## TASK TO CARRY OUT
Find how many lines in the data below include the word "agent", then write only that number.

((

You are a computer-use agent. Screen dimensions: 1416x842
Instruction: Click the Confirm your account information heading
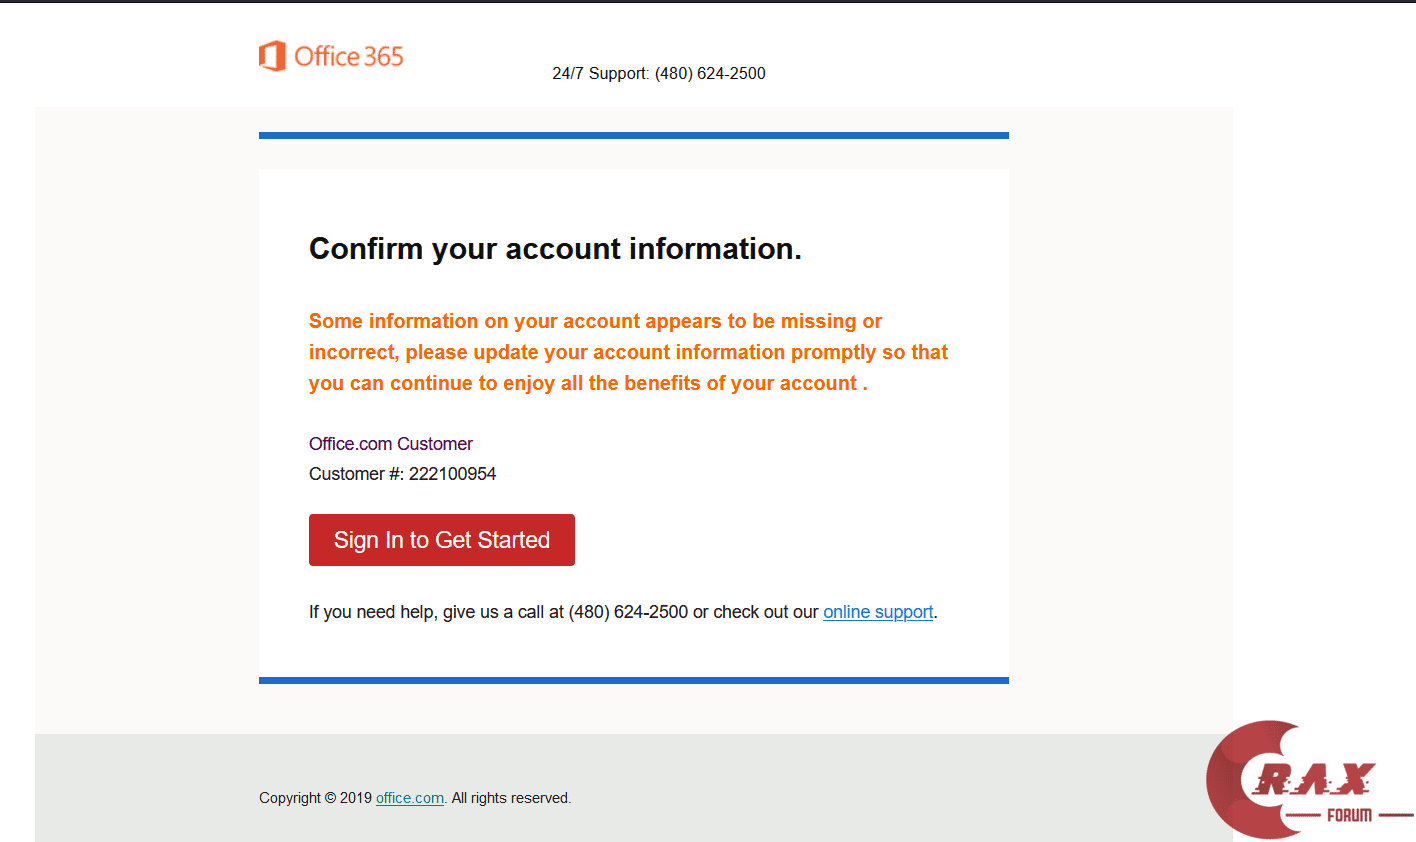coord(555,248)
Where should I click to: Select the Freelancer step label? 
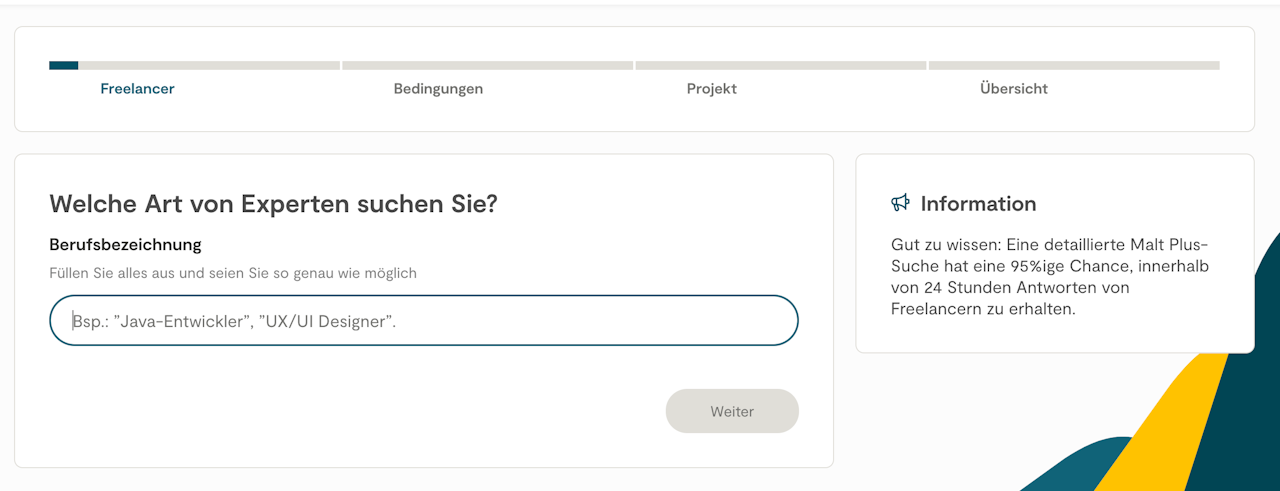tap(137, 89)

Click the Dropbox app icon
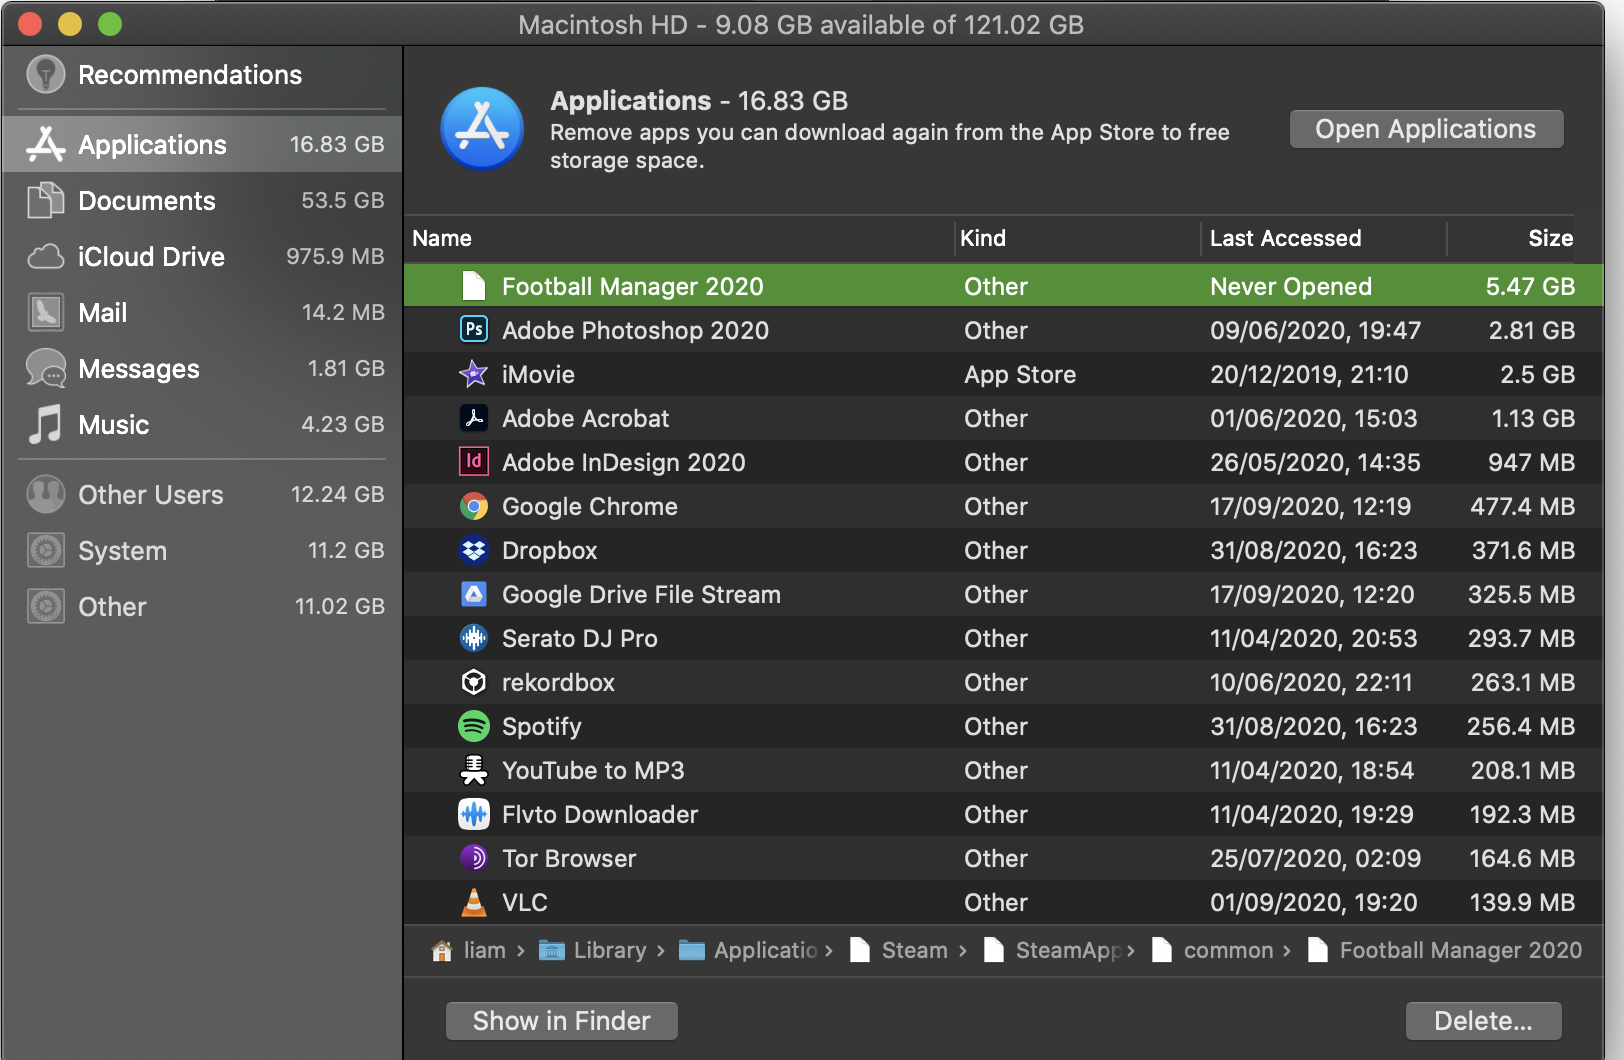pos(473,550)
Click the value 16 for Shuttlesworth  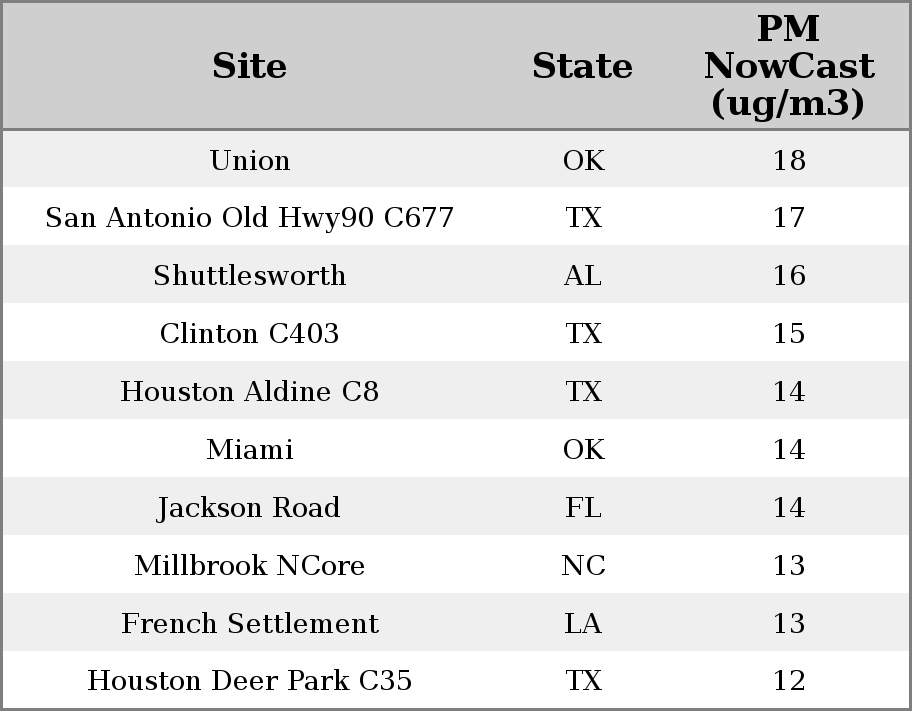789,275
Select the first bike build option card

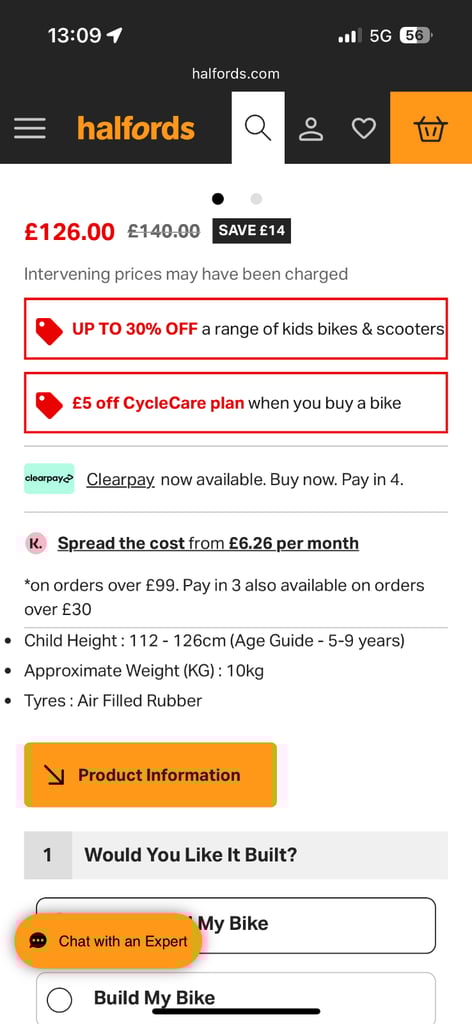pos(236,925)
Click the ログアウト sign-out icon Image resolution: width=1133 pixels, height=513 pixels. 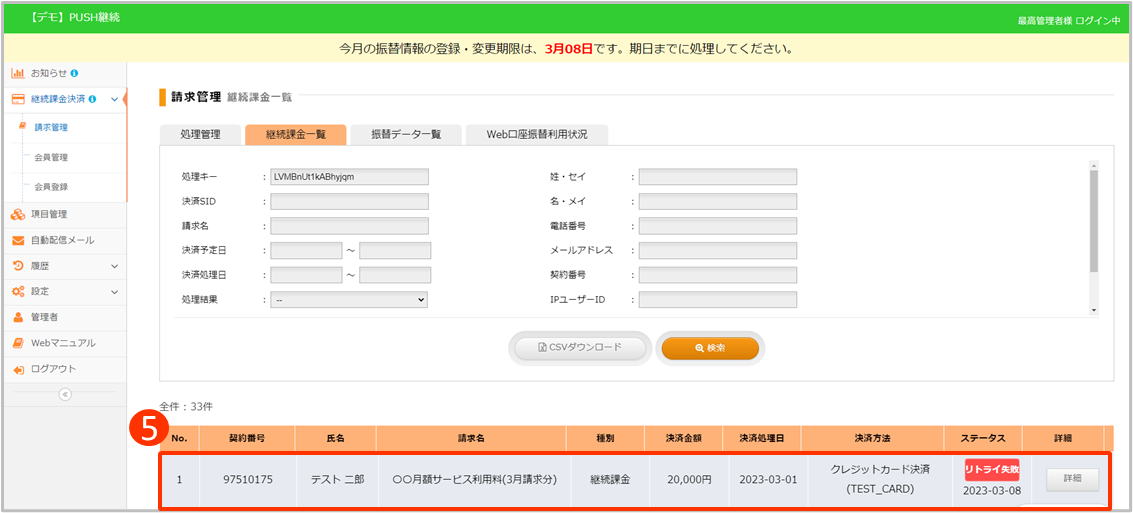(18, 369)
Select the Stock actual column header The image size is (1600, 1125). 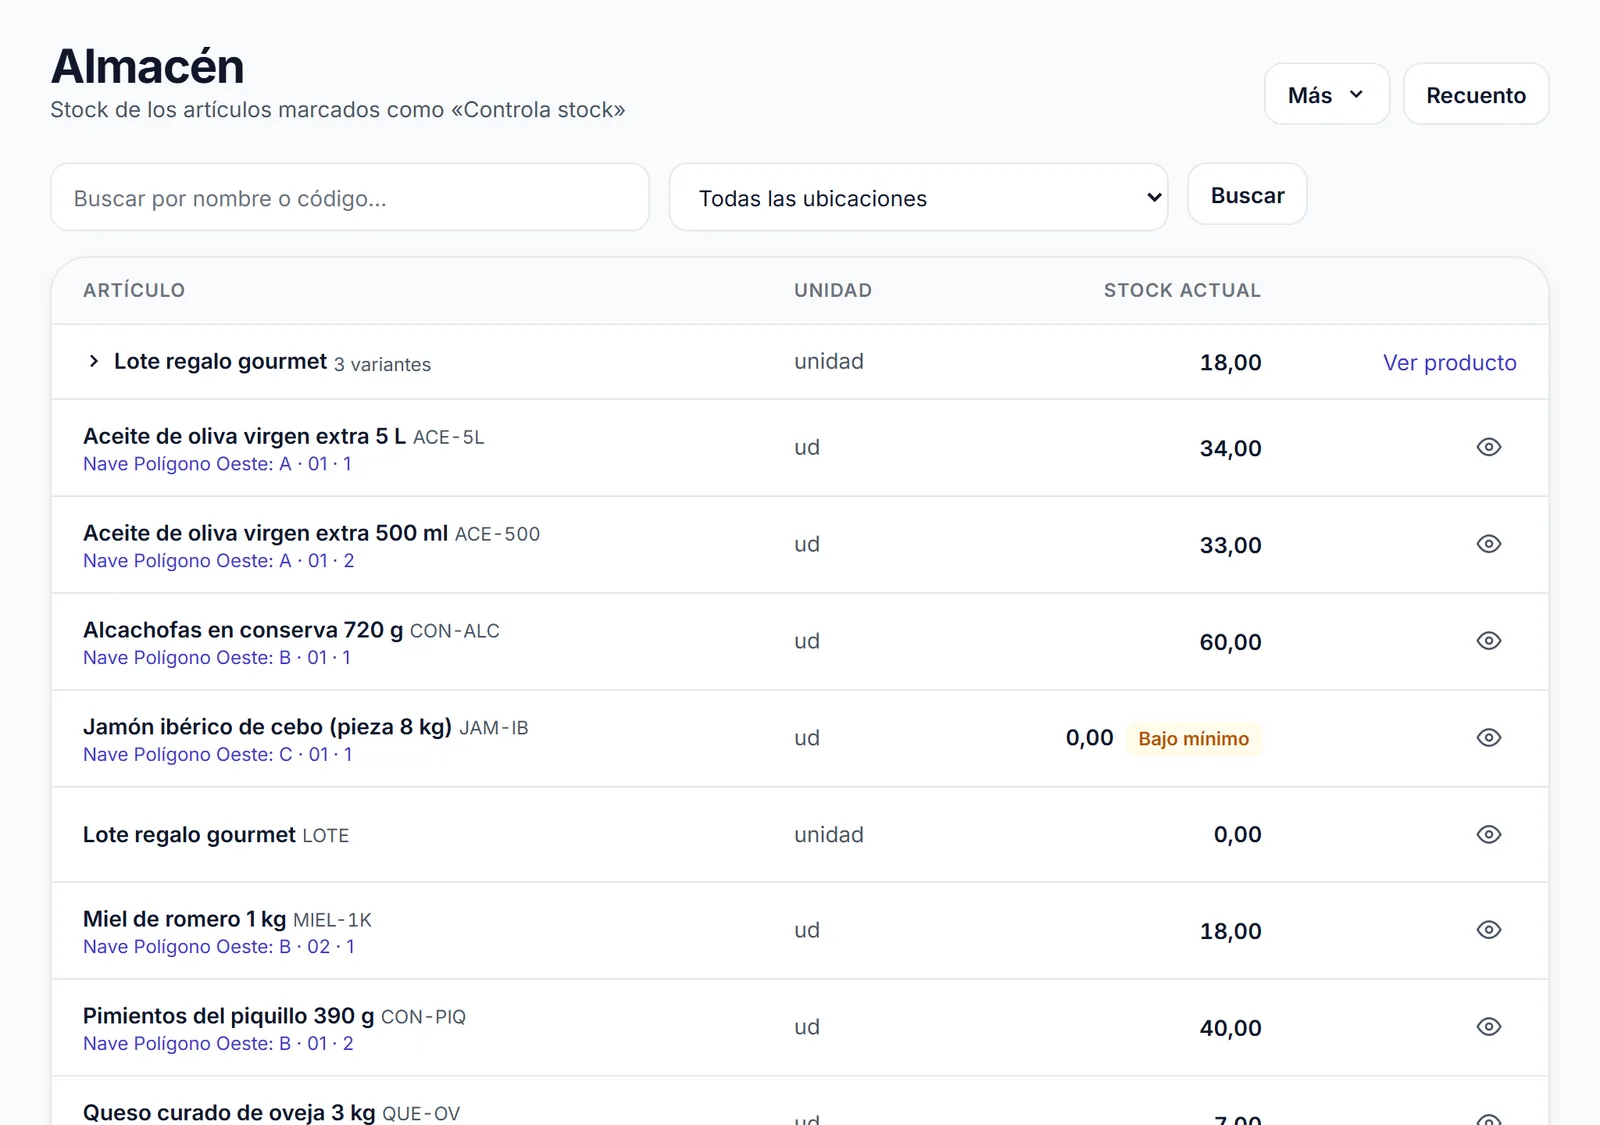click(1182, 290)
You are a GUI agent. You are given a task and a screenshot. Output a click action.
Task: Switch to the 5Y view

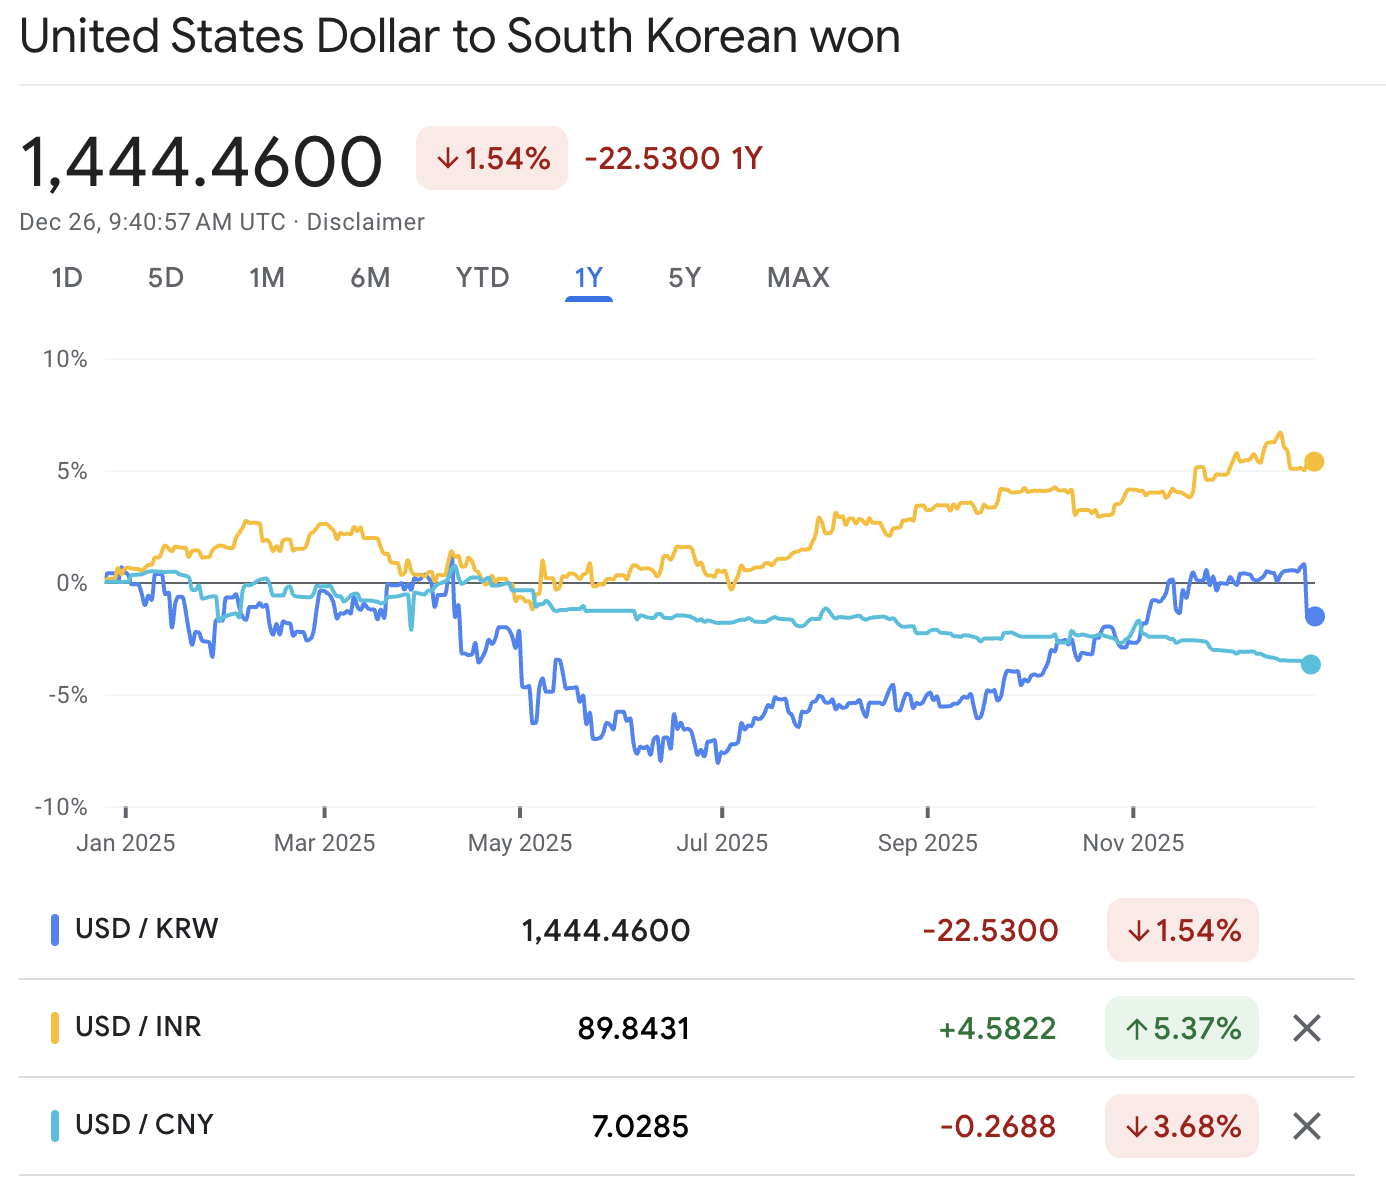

))

## RESULT
2